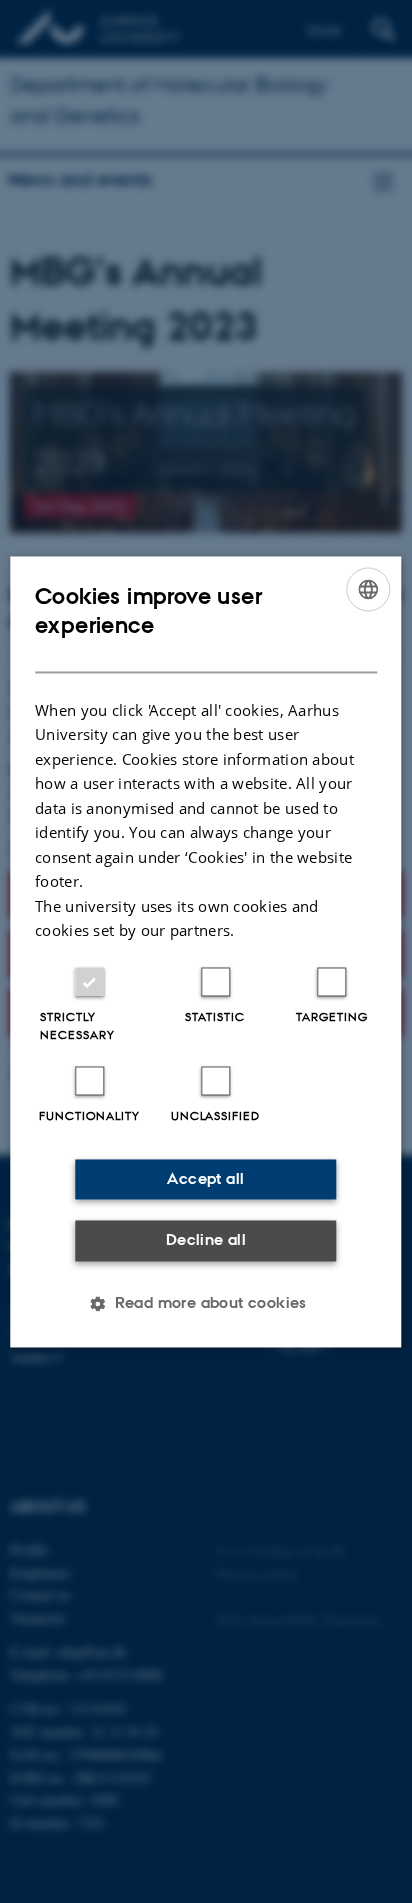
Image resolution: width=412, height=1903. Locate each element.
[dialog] (205, 951)
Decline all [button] (206, 1240)
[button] (206, 1303)
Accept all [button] (205, 1178)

■ **Your instructions**
All lines above with "button" in them should be returned.

■ **Your solution**
Decline all [button] (206, 1240)
[button] (206, 1303)
Accept all [button] (205, 1178)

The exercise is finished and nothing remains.